• _About this task_
Repeat, line for line, the entries printed below.

*** Material shown ***

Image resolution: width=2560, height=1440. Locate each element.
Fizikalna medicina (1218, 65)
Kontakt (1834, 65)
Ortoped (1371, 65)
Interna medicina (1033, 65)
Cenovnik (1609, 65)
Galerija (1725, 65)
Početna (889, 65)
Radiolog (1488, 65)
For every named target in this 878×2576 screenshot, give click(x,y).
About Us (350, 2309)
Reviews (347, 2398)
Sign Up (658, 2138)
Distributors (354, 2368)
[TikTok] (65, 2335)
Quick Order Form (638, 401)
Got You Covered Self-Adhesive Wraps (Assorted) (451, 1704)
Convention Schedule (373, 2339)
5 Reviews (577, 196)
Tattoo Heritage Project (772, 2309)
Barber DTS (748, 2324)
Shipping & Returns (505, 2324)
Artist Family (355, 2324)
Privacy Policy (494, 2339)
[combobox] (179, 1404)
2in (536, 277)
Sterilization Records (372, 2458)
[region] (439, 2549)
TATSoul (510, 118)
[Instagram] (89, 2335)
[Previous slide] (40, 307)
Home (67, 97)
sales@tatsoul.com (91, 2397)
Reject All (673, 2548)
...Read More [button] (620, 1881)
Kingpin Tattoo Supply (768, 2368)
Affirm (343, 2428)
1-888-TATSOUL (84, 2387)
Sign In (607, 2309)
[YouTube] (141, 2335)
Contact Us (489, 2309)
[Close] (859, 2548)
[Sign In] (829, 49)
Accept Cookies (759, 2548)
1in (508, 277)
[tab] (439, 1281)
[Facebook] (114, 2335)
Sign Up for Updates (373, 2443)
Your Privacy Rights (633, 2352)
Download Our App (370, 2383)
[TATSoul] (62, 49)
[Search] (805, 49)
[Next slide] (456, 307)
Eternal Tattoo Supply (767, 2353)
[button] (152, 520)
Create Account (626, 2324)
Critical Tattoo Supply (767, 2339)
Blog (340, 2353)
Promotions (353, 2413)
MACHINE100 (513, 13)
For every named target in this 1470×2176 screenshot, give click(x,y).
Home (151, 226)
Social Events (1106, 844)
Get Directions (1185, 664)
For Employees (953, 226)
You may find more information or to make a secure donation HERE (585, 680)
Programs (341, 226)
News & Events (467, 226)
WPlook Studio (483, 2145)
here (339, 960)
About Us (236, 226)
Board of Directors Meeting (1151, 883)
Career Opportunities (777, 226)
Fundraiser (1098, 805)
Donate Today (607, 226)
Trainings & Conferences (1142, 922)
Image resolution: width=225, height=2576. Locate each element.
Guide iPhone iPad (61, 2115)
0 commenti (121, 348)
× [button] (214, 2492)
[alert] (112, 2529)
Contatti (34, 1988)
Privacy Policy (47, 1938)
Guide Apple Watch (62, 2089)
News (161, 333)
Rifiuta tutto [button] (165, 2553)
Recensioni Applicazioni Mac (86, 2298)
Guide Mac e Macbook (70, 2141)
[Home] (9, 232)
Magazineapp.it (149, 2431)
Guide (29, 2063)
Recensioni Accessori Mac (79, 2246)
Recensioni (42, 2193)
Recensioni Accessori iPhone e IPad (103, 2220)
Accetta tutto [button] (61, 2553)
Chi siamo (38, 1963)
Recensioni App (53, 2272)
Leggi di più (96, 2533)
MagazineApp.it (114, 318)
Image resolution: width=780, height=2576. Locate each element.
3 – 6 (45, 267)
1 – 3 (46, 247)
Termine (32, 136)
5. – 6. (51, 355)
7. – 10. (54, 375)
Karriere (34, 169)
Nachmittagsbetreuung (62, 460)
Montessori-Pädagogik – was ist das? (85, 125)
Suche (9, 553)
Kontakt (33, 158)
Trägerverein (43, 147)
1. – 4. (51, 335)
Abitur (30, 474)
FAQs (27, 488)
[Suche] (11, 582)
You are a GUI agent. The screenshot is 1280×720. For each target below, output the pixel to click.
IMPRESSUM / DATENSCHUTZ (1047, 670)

*** End of Material shown ***

• _Task solution_
Image resolution: width=2560, height=1440. Locate each element.
Fizikalna medicina (1218, 65)
Kontakt (1834, 65)
Ortoped (1371, 65)
Interna medicina (1033, 65)
Cenovnik (1609, 65)
Galerija (1725, 65)
Početna (889, 65)
Radiolog (1488, 65)
For every named target in this 878×2576 screenshot, give click(x,y).
About Us (350, 2309)
Reviews (347, 2398)
Sign Up (658, 2138)
Distributors (354, 2368)
[TikTok] (65, 2335)
Quick Order Form (638, 401)
Got You Covered Self-Adhesive Wraps (Assorted) (451, 1704)
Convention Schedule (373, 2339)
5 Reviews (577, 196)
Tattoo Heritage Project (772, 2309)
Barber DTS (748, 2324)
Shipping & Returns (505, 2324)
Artist Family (355, 2324)
Privacy Policy (494, 2339)
[combobox] (179, 1404)
2in (536, 277)
Sterilization Records (372, 2458)
[region] (439, 2549)
TATSoul (510, 118)
[Instagram] (89, 2335)
[Previous slide] (40, 307)
Home (67, 97)
sales@tatsoul.com (91, 2397)
Reject All (673, 2548)
...Read More [button] (620, 1881)
Kingpin Tattoo Supply (768, 2368)
Affirm (343, 2428)
1-888-TATSOUL (84, 2387)
Sign In (607, 2309)
[YouTube] (141, 2335)
Contact Us (489, 2309)
[Close] (859, 2548)
[Sign In] (829, 49)
Accept Cookies (759, 2548)
1in (508, 277)
[tab] (439, 1281)
[Facebook] (114, 2335)
Sign Up for Updates (373, 2443)
Your Privacy Rights (633, 2352)
Download Our App (370, 2383)
[TATSoul] (62, 49)
[Search] (805, 49)
[Next slide] (456, 307)
Eternal Tattoo Supply (767, 2353)
[button] (152, 520)
Create Account (626, 2324)
Critical Tattoo Supply (767, 2339)
Blog (340, 2353)
Promotions (353, 2413)
MACHINE100 (513, 13)
For every named target in this 1470×2176 screenshot, give click(x,y).
Home (151, 226)
Social Events (1106, 844)
Get Directions (1185, 664)
For Employees (953, 226)
You may find more information or to make a secure donation HERE (585, 680)
Programs (341, 226)
News & Events (467, 226)
WPlook Studio (483, 2145)
here (339, 960)
About Us (236, 226)
Board of Directors Meeting (1151, 883)
Career Opportunities (777, 226)
Fundraiser (1098, 805)
Donate Today (607, 226)
Trainings & Conferences (1142, 922)
Image resolution: width=225, height=2576. Locate each element.
Guide iPhone iPad (61, 2115)
0 commenti (121, 348)
× [button] (214, 2492)
[alert] (112, 2529)
Contatti (34, 1988)
Privacy Policy (47, 1938)
Guide Apple Watch (62, 2089)
News (161, 333)
Rifiuta tutto [button] (165, 2553)
Recensioni Applicazioni Mac (86, 2298)
Guide Mac e Macbook (70, 2141)
[Home] (9, 232)
Magazineapp.it (149, 2431)
Guide (29, 2063)
Recensioni Accessori Mac (79, 2246)
Recensioni (42, 2193)
Recensioni Accessori iPhone e IPad (103, 2220)
Accetta tutto [button] (61, 2553)
Chi siamo (38, 1963)
Recensioni App (53, 2272)
Leggi di più (96, 2533)
MagazineApp.it (114, 318)
Image resolution: width=780, height=2576. Locate each element.
3 – 6 (45, 267)
1 – 3 (46, 247)
Termine (32, 136)
5. – 6. (51, 355)
7. – 10. (54, 375)
Karriere (34, 169)
Nachmittagsbetreuung (62, 460)
Montessori-Pädagogik – was ist das? (85, 125)
Suche (9, 553)
Kontakt (33, 158)
Trägerverein (43, 147)
1. – 4. (51, 335)
Abitur (30, 474)
FAQs (27, 488)
[Suche] (11, 582)
You are a GUI agent. The screenshot is 1280×720. For each target below, output the pixel to click.
IMPRESSUM / DATENSCHUTZ (1047, 670)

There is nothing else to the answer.